===== Source =====

# Laundry



## MissMay1977 (Oct 25, 2008)

In my new apartment we have shared laundry facilities. I was able to do laundry today.


----------



## pollster (Oct 4, 2009)

Good for you!

Fortunately I've never had to worry about that. My block has a washer and dryer on each floor. Except one time, I was a little late getting to my wash after it finished, and I walked in to find someone had taken my stuff out and put it on the dryer, and was in the midst of putting their stuff in the washer. I hate that.


----------



## layitontheline (Aug 19, 2009)

Good job  

Laundry blows. I live at home and can't even get around to doing it.


----------



## pita (Jan 17, 2004)

Excellent! 

I worked up the nerve to do laundry in my building's laundromat yesterday, too. My clothes pile was getting kind of large and in charge.


----------



## DuncanThaw (Jun 19, 2009)

Well-done, MissMay! :boogie

That is still something that makes me very anxious, though I've lived with shared laundry facilities at one place or another for almost ten years. I used to do it at very odd hours (four or five a.m. on Sundays, usually) to avoid people, but have started doing it on weekday evenings, which feels like a minor triumph in itself.


----------



## lyssado707 (Oct 29, 2004)

Yay!!:boogie


----------



## Amber78 (Jun 25, 2010)

MissMay1977 said:


> In my new apartment we have shared laundry facilities. I was able to do laundry today.


Gah....I despise situations like that. Its so uncomfortable if someone else comes in there. I had to do that for a while so I know how that is.


----------

=====

• [Exercise details]: From the laundry thread above, copy word for word the passage that begins with the words "That is still" and ends with the words "(Oct 29, 2004)".

===== Records provided =====

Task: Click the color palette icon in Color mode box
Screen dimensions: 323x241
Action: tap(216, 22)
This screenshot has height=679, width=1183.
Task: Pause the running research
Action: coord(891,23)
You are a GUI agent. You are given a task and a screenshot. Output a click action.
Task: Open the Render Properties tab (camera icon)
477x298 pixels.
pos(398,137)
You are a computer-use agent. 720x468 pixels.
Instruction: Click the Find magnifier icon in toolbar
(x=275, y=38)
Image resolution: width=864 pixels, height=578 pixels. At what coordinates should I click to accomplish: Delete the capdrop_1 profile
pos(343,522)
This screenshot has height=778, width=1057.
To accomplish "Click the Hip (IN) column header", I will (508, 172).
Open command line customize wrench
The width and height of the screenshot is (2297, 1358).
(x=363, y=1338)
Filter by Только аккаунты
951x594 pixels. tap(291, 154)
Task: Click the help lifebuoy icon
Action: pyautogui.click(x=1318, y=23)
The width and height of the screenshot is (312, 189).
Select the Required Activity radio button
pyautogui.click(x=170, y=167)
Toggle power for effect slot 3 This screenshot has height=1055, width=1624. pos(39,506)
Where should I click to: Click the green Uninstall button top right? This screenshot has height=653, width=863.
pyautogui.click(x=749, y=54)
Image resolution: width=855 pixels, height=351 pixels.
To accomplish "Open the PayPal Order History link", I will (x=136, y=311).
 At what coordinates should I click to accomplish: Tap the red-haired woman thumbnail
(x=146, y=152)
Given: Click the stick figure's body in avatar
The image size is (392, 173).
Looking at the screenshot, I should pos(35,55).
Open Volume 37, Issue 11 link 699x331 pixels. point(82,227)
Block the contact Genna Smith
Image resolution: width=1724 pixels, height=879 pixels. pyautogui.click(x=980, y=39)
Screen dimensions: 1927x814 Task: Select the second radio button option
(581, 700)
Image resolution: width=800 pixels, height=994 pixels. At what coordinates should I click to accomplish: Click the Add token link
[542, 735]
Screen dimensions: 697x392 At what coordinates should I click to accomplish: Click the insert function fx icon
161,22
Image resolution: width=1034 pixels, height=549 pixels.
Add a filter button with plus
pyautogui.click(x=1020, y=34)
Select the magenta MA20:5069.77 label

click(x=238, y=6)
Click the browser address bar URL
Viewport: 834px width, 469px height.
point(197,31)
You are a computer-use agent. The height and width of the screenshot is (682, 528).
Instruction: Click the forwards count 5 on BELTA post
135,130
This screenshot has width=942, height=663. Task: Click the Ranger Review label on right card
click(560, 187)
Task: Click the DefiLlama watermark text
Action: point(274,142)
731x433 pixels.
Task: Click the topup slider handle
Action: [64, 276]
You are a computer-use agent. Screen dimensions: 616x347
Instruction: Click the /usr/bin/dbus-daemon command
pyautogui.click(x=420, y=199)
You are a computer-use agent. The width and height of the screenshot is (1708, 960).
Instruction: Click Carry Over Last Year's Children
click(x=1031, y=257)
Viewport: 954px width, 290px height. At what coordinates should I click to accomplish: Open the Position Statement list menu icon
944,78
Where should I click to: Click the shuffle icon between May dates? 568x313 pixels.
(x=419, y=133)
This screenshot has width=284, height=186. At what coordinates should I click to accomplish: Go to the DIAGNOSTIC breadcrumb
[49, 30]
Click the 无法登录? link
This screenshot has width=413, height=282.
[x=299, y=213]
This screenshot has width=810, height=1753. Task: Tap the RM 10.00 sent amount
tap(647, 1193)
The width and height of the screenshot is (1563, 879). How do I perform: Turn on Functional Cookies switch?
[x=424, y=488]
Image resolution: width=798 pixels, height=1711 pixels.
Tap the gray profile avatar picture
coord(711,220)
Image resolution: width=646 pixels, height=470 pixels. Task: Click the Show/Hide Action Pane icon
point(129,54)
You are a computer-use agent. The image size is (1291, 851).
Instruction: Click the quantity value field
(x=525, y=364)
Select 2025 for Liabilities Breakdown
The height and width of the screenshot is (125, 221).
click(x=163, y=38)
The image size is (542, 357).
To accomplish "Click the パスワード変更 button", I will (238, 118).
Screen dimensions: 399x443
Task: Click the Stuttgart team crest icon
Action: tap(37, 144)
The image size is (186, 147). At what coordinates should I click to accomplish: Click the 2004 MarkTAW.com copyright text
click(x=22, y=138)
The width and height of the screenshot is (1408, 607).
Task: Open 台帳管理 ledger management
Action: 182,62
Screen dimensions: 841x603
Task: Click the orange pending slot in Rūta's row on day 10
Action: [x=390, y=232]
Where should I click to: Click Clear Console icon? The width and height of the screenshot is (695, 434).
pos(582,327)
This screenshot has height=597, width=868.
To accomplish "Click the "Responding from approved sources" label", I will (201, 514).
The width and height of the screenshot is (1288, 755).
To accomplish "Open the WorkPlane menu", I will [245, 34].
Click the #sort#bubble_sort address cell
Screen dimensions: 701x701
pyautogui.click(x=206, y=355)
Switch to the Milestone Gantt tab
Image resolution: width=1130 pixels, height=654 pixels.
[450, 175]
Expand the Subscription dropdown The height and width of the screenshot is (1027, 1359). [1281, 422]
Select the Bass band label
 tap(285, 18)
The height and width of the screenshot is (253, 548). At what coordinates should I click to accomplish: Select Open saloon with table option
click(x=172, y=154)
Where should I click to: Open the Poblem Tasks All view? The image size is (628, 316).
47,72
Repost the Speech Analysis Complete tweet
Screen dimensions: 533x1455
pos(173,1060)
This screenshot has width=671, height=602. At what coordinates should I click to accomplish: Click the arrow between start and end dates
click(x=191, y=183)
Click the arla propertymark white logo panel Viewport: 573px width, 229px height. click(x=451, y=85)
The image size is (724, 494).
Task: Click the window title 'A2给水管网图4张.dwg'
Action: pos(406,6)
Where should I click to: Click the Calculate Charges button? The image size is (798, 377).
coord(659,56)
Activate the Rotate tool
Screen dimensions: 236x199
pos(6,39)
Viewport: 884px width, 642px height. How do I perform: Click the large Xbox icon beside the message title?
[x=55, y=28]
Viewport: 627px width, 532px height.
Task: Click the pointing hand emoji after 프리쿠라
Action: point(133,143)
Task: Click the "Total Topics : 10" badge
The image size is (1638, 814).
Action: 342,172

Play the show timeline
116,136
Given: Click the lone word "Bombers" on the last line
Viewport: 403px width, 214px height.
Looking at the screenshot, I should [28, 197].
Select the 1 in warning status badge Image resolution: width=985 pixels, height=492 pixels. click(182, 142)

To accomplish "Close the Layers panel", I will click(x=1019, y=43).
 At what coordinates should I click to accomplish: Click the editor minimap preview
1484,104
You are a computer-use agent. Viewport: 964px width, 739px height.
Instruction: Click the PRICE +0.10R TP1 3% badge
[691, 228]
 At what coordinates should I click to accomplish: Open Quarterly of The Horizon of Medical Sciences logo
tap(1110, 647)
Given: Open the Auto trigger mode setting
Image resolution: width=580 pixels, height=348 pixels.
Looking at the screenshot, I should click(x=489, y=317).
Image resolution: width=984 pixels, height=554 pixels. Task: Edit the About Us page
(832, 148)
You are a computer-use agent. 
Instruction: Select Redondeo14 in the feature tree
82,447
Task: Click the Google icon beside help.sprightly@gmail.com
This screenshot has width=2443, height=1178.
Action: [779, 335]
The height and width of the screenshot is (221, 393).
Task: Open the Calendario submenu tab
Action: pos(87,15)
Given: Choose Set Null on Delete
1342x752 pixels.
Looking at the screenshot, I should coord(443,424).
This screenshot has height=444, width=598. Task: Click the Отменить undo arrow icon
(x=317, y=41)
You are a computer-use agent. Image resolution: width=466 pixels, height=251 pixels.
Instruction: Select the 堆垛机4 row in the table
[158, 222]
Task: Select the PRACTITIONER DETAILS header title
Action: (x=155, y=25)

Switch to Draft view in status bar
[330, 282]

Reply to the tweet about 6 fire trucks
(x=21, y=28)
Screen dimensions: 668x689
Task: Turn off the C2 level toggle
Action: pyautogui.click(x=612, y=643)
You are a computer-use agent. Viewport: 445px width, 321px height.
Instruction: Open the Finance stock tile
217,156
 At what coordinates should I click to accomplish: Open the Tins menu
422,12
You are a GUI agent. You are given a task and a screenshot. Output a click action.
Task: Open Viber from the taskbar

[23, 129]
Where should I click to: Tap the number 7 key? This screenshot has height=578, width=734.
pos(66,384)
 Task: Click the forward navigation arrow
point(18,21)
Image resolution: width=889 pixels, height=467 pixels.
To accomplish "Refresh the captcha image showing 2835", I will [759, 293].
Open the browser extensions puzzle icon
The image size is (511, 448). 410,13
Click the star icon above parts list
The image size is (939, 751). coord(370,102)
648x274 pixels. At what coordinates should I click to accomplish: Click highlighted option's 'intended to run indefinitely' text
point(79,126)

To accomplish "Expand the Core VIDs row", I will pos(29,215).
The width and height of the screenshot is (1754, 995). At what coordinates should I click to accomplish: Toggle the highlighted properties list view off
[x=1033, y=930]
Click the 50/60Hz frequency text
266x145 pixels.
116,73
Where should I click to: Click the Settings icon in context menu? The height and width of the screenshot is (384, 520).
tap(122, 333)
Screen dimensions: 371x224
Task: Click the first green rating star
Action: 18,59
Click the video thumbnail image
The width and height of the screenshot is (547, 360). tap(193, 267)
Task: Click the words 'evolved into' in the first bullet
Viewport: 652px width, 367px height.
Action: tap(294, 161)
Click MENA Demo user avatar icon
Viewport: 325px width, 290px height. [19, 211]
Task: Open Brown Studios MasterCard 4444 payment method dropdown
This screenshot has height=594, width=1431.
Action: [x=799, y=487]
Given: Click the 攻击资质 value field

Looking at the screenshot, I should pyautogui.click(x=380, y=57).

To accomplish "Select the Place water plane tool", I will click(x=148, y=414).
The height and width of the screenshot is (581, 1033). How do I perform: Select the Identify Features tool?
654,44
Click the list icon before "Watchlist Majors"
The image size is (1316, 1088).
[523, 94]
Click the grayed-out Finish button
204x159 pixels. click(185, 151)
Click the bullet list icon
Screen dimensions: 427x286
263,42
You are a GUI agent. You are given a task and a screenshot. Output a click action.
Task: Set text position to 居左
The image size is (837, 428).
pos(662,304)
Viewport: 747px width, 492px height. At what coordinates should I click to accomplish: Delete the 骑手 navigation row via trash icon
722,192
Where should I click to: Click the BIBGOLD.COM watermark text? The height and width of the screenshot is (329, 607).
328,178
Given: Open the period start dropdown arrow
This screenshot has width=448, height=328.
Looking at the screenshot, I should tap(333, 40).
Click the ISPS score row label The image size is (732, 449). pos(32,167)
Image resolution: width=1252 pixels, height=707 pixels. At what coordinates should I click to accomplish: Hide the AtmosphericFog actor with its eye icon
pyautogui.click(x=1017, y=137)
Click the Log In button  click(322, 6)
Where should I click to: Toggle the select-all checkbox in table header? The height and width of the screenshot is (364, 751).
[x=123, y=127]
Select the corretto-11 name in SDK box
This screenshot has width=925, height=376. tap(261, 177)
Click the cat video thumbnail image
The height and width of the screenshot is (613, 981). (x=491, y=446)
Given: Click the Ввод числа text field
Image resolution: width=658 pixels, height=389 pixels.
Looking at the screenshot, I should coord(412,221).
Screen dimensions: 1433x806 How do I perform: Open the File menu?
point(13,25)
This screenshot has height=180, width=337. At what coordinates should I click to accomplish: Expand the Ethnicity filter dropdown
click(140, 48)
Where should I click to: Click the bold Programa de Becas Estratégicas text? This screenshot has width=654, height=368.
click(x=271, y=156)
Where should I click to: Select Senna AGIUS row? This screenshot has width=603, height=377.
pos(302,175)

=====

• [Task solution]:
That is still something that makes me very anxious, though I've lived with shared laundry facilities at one place or another for almost ten years. I used to do it at very odd hours (four or five a.m. on Sundays, usually) to avoid people, but have started doing it on weekday evenings, which feels like a minor triumph in itself.


----------



## lyssado707 (Oct 29, 2004)